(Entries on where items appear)
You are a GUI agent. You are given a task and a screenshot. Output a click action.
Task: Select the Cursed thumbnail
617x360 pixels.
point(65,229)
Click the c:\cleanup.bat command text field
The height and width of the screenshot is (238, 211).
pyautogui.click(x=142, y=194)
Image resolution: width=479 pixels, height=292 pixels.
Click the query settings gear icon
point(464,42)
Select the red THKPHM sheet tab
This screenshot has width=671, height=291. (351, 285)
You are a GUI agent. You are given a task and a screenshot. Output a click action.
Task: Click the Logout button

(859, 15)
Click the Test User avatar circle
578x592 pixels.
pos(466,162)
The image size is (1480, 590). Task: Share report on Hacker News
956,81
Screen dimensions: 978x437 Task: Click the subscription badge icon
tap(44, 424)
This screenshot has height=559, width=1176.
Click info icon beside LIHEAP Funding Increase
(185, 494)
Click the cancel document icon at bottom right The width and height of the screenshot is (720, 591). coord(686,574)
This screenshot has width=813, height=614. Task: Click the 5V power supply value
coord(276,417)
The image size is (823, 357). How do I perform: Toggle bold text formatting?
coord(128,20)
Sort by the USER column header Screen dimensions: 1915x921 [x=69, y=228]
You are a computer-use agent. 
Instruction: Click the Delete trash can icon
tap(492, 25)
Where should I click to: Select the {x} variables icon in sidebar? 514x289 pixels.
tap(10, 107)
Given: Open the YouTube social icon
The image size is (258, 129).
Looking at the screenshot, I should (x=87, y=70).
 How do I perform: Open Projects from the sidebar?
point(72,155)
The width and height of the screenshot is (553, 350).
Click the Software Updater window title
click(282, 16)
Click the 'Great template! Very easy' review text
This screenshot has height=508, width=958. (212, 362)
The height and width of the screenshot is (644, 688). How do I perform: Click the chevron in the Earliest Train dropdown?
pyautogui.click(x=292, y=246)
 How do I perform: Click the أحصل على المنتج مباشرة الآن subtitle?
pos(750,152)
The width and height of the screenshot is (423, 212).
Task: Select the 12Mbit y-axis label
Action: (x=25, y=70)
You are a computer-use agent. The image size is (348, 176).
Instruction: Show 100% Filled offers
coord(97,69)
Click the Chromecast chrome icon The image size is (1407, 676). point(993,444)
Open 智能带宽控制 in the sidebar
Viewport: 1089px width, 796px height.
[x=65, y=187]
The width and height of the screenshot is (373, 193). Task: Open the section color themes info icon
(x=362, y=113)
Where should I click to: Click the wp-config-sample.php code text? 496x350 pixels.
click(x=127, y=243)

— TASK DIRECTIONS —
Please rewrite the records above as a Markdown table with two columns, Row and Line, numbering each nonblank line and leaving out the blank ones.

— EXERCISE OUTPUT —
| Row | Line |
|---|---|
| 1 | You are a GUI agent. You are given a task and a screenshot. Output a click action. |
| 2 | Task: Select the Cursed thumbnail |
| 3 | 617x360 pixels. |
| 4 | point(65,229) |
| 5 | Click the c:\cleanup.bat command text field |
| 6 | The height and width of the screenshot is (238, 211). |
| 7 | pyautogui.click(x=142, y=194) |
| 8 | Image resolution: width=479 pixels, height=292 pixels. |
| 9 | Click the query settings gear icon |
| 10 | point(464,42) |
| 11 | Select the red THKPHM sheet tab |
| 12 | This screenshot has width=671, height=291. (351, 285) |
| 13 | You are a GUI agent. You are given a task and a screenshot. Output a click action. |
| 14 | Task: Click the Logout button |
| 15 | (859, 15) |
| 16 | Click the Test User avatar circle |
| 17 | 578x592 pixels. |
| 18 | pos(466,162) |
| 19 | The image size is (1480, 590). Task: Share report on Hacker News |
| 20 | 956,81 |
| 21 | Screen dimensions: 978x437 Task: Click the subscription badge icon |
| 22 | tap(44, 424) |
| 23 | This screenshot has height=559, width=1176. |
| 24 | Click info icon beside LIHEAP Funding Increase |
| 25 | (185, 494) |
| 26 | Click the cancel document icon at bottom right The width and height of the screenshot is (720, 591). coord(686,574) |
| 27 | This screenshot has width=813, height=614. Task: Click the 5V power supply value |
| 28 | coord(276,417) |
| 29 | The image size is (823, 357). How do I perform: Toggle bold text formatting? |
| 30 | coord(128,20) |
| 31 | Sort by the USER column header Screen dimensions: 1915x921 [x=69, y=228] |
| 32 | You are a computer-use agent.  |
| 33 | Instruction: Click the Delete trash can icon |
| 34 | tap(492, 25) |
| 35 | Where should I click to: Select the {x} variables icon in sidebar? 514x289 pixels. |
| 36 | tap(10, 107) |
| 37 | Given: Open the YouTube social icon |
| 38 | The image size is (258, 129). |
| 39 | Looking at the screenshot, I should (x=87, y=70). |
| 40 |  How do I perform: Open Projects from the sidebar? |
| 41 | point(72,155) |
| 42 | The width and height of the screenshot is (553, 350). |
| 43 | Click the Software Updater window title |
| 44 | click(282, 16) |
| 45 | Click the 'Great template! Very easy' review text |
| 46 | This screenshot has height=508, width=958. (212, 362) |
| 47 | The height and width of the screenshot is (644, 688). How do I perform: Click the chevron in the Earliest Train dropdown? |
| 48 | pyautogui.click(x=292, y=246) |
| 49 |  How do I perform: Click the أحصل على المنتج مباشرة الآن subtitle? |
| 50 | pos(750,152) |
| 51 | The width and height of the screenshot is (423, 212). |
| 52 | Task: Select the 12Mbit y-axis label |
| 53 | Action: (x=25, y=70) |
| 54 | You are a computer-use agent. The image size is (348, 176). |
| 55 | Instruction: Show 100% Filled offers |
| 56 | coord(97,69) |
| 57 | Click the Chromecast chrome icon The image size is (1407, 676). point(993,444) |
| 58 | Open 智能带宽控制 in the sidebar |
| 59 | Viewport: 1089px width, 796px height. |
| 60 | [x=65, y=187] |
| 61 | The width and height of the screenshot is (373, 193). Task: Open the section color themes info icon |
| 62 | (x=362, y=113) |
| 63 | Where should I click to: Click the wp-config-sample.php code text? 496x350 pixels. |
| 64 | click(x=127, y=243) |